MaterializeInc / materialize

The Cloud Operational Data Store: use SQL to transform, deliver, and act on fast-changing data.
https://materialize.com
Other
5.72k stars 466 forks source link

Support for static data collections #21479

Closed teskje closed 5 months ago

teskje commented 1 year ago

Feature request

We have users that want to import static data sets into Materialize and then join those against other non-static collections. Today they can do that by creating a table and COPYing their static data into it. But if you do this Materialize is not made aware of the fact that the imported data is static, so any dataflows built on top of it need to provision for the possibility that it might change.

If we had a way to make it possible for users to mark a collection of data as static, dataflows that build upon that collection could be rendered way more efficiently. For example:

teskje commented 1 year ago

I am not sure if there is a clear best way how to implement this. A relatively easy implementation would be to have a SEAL TABLE command that causes the frontier of the underlying persist collection to be advanced to the empty frontier and disallows further writes to that table. This would allow compute to drop input arrangements in joins, but I think it wouldn't enable the use of monotonic operator variants.

So perhaps we need a new SQL- and compute-level construct to fully support this feature.

aalexandrov commented 1 year ago

At the runtime (and metadata management) layer, does this entail anything else beyond advancing the upper of the sealed collection to the empty frontier? Are the since and upper values the mechanism by which the optimizer will figure out that a GlobalId represents a data source that will never emit diffs for more than one timestamp?

teskje commented 1 year ago

I don't think the optimizer can derive monotonicity based on the upper frontier being empty. That's why I mentioned above that a SEAL TABLE command would probably not let us use the monotonic operators.

With an empty frontier, the optimizer would just see that it's reading a collection with (since, upper) being (some_time, []). Between some_time and the empty frontier there could still be arbitrary insertions and retractions, so that's not enough to know that the data is monotonic.

sjwiesman commented 1 year ago

Strawman syntax.

ALTER TABLE table_name DISABLE INSERT, UPDATE, DELETE

Two advantages of this syntax.

  1. It can also support marking a table as monotonic

    ALTER TABLE table_name DISABLE UPDATE, DELETE
  2. It could in the future be extended to allow making something mutable or non-monotonic again. Doing so would require checking that the table is not currently being referenced, but that should be the same logic as checking if something can be dropped without issuing a cascade.

ALTER TABLE table_name ENABLE INSERT, UPDATE, DELETE
jkosh44 commented 1 year ago

Can constant views be used here? Something like:

CREATE VIEW v AS VALUES (1,2,3), (4,5,6);

Or do those not scale well if the dataset is too large?

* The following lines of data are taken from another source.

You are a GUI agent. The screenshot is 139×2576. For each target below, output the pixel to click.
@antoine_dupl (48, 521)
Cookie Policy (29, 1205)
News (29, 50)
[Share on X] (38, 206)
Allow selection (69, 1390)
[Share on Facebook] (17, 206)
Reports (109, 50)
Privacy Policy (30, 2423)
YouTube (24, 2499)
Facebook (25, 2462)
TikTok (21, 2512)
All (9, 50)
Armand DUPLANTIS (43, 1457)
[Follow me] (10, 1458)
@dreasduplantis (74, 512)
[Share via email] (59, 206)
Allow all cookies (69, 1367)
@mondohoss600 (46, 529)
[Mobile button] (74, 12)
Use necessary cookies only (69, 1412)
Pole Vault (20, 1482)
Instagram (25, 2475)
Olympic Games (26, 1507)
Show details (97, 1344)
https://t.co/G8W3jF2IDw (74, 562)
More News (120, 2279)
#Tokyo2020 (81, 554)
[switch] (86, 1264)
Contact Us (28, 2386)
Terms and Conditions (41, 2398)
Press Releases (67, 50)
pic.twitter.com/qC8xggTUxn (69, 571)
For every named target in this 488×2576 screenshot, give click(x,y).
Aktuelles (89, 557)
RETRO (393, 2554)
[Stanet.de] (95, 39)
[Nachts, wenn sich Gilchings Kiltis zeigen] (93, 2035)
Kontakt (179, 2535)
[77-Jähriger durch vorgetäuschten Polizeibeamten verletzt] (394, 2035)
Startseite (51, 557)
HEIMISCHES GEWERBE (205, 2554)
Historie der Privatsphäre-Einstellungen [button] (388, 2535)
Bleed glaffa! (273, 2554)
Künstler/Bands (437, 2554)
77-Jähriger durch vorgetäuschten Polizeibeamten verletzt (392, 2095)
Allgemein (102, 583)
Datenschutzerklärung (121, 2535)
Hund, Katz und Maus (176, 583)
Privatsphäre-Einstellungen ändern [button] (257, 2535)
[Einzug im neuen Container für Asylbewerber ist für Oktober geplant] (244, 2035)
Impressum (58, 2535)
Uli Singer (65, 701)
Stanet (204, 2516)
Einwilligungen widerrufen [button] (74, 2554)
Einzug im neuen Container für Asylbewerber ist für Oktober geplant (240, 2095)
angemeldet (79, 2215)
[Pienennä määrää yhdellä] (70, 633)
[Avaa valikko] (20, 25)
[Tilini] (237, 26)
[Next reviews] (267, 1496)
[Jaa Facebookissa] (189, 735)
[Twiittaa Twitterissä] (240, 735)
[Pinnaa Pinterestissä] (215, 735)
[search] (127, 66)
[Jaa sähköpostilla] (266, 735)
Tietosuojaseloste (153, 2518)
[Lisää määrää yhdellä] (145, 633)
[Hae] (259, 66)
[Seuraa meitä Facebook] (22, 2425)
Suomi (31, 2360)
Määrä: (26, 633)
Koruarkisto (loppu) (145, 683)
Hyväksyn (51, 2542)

teskje commented 1 year ago

Can constant views be used here?

Maybe! I assume that approach would run against our SQL query size limit pretty quickly?

jkosh44 commented 1 year ago

I assume that approach would run against our SQL query size limit pretty quickly?

Yeah, the whole thing SQL query would have to fit into 1MB, which doesn't allow for very big views.

jkosh44 commented 1 year ago

Here's another (potentially bad) proposal. We could extend the COPY syntax to allow creating a new view from the COPY result. Something like COPY VIEW static_view (a, b, c) FROM ... that creates a new view named static_view that contains the copied data.

teskje commented 1 year ago

Interesting! In this case, how would the further flow look? Would we put a huge create_sql in the catalog, then put that into the optimizer, then ship a huge dataflow plan to compute to render? I think that would still break down in all kinds of places if the static data is a couple GB in size (which I'm not sure is the case for the user workloads that motivated this issue).

It seems like if we want to support arbitrary sizes we'd have to get the data into persist somehow, so compute can read the collection as usual. So a table mostly does the right thing, except that compute would need to be taught that this type of persist collection is static.

vmarcos commented 1 year ago

Another possibility would be to create a source type that reads from a URI taken to be a static file, only accepts ENVELOPE NONE, and emits the empty frontier after processing the input. Perhaps that would allow for some reuse in supporting different FORMAT specifications for the input data? Extending a table also sounds pretty reasonable, though.

jkosh44 commented 1 year ago

Interesting! In this case, how would the further flow look? Would we put a huge create_sql in the catalog, then put that into the optimizer, then ship a huge dataflow plan to compute to render? I think that would still break down in all kinds of places if the static data is a couple GB in size

Ah yeah, good point. I agree, that would fall over pretty quickly.

benesch commented 10 months ago

cc @frankmcsherry

There's something appealing about @sjwiesman's proposal:

ALTER TABLE table_name DISABLE INSERT, UPDATE, DELETE;
ALTER TABLE table_name DISABLE UPDATE, DELETE;
ALTER TABLE table_name ENABLE INSERT, UPDATE, DELETE;

There's also something appealing about the simplicity of:

SEAL TABLE table_name;
ggevay commented 5 months ago

Closing as completed, because this is mostly covered by REFRESH AT CREATION materialized views.

But note that we are not yet realizing all the possible performance advantages of sealed collections. This is tracked in #23179 and #26571.

Another thing in this discussion which we don't cover yet is unsealing a sealed collection. This sometimes comes up as an idea, but it's hard to implement. I've now created an issue for it (#26572), but this is probably a ways out.